# StevenClark.com.au

## Question Underlying Data & it’s Assumptions

When I wrote Never Quote Percentages Without Context there was a little voice in my head saying “Now you’re going to have to talk a little about statistics needing context, too”. It appears that little voice in my head was on the money.

### Don’t be Afraid of Statistical Representation

Statistics have a bad name and I’m personally someone who struggles with them. Out of all the units in the MBA program I put the most work into statistics and received my second lowest result – 68% credit. However, understanding at least the basic premise of statistical representation will go a long way to your being able to look at data and information as a manager, a journalist or a researcher.

### Be Cautious of all Underlying Data – Question It Closely

Programmers will probably get this faster than anybody else… the quality and cleanliness of your data defines the value you can derive from the information it purports to provide.

That means when you go back to the data you critically look at the who, what, when, where, how and why to determine its value. How was it collected? By who? What size were the sample groups the data were taken from? What do they mean?

If a column is headed Education and ranges from 1 through 14… what does that mean? Does it measure years in school, achievement in school or meaningful study towards a specific career? Where would a high school graduate sit? And where would an undergraduate degree sit?

Similarly, a column headed Marriage could be binary – but what about same sex partners, de facto couples and people unwilling to be represented by the religious constraint of the formal marriage relationship?

Or, Urban versus Rural. Unless this column is identified by postcode you might discover self-identification warps the underlying data – what if a person lives 100 metres from the town limits, or in a leafy suburb right on the city’s fringe. Urban or rural?

### Take a Gander at the Assumptions of that Data

The next most important thing you have to consider are the assumptions that were made in collection and allocation of values in the dataset. These might include an assumption that all Education values begin at 0 for pre-year 10, then 1 means a year 10 graduate and 2 means a year 11 graduate through to a PhD. Does an increment equal a year? Or the next qualification?

Another assumption might be that male / female couples living in houses together, even though not identified as couples, are for the terms of the collected data to be identified as Married. Only, what if this is a neighbourhood with a high incidence of grown children staying home to nurse widowed mothers?

An assumption of the data might be that Education was undertaken in a linear path – how is Trade School or Technical College represented? Are apprenticeships represented? You need to understand what that data really means before you can hope to make valuable sense from it.

### You get further with Questions than with Blind Acceptance

It’s easy (and lazy) to read research reports and mass journalism that just fudges through information. You should continuously question those underlying data and assumptions. I just want you to be aware that your role is to dig and think and pull that underlying dataset apart with your hands and teeth.
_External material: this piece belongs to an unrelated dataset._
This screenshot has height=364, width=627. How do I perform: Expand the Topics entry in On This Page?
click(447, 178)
You might feel the author of the paper had a bias toward certain representations of the data… or they misinterpreted it… or it was collected from a small sample… or other data within the set were more representative of the greater truth.
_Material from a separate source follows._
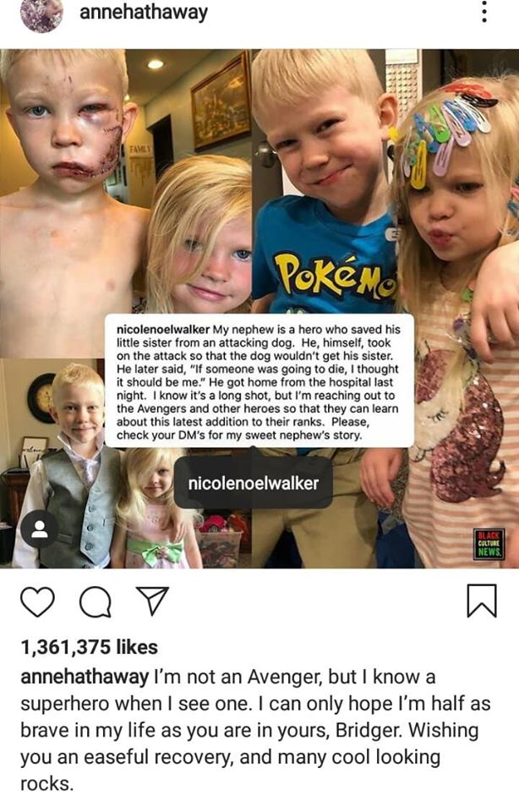The image size is (519, 812).
Task: Open annehathaway profile avatar
Action: click(41, 14)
Accepting data with blind acceptance makes you a lazy journalist, an incompetent manager and an ignorant citizen (subject to all the bells and whistles of manipulation and propaganda).
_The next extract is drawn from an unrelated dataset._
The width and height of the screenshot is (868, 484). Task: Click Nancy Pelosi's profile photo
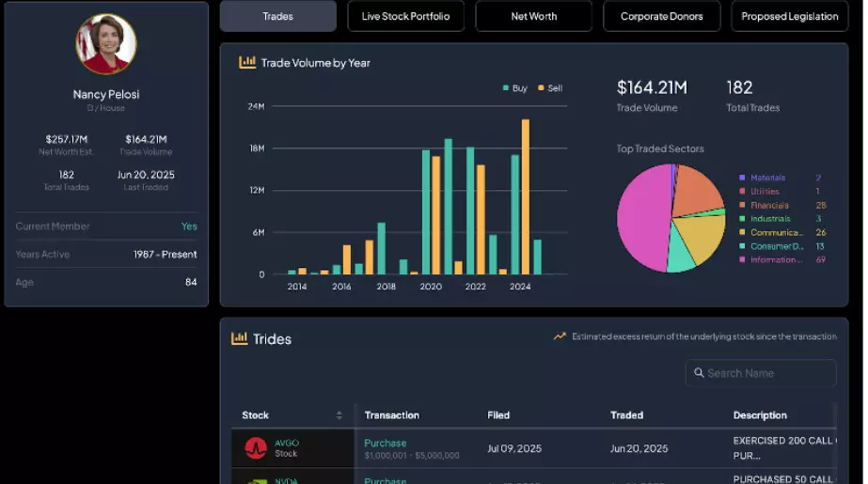tap(106, 44)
### Data Plus Context Equals Information

Finally, based on the questioned data you can consider its ability to reveal information. Data points on their own mean little or nothing. It means nearly nothing to me that 334 people identified as having an Education of 14…

… but if I know the context in which that data was collected, if I understand why it was put together and have some idea about the inherent biases and underlying assumptions, providing a contextual meaning to that Education of 14, then I can begin to match it to other socio-economic factors within the dataset. Then I can start to work things out like whether males or females from certain geographic or ethnic origins are dropping out of the education system. It’s a very basic example but you should see the point. It’s not until that process of questioning occurs that real statistical analysis makes sense.

Data plus context equals information. Your job, even if you’re just reading a report or a piece of journalism, is to question. And don’t just accept that some research is correct because you read it in the newspaper. It might be fact. But it may be total garbage.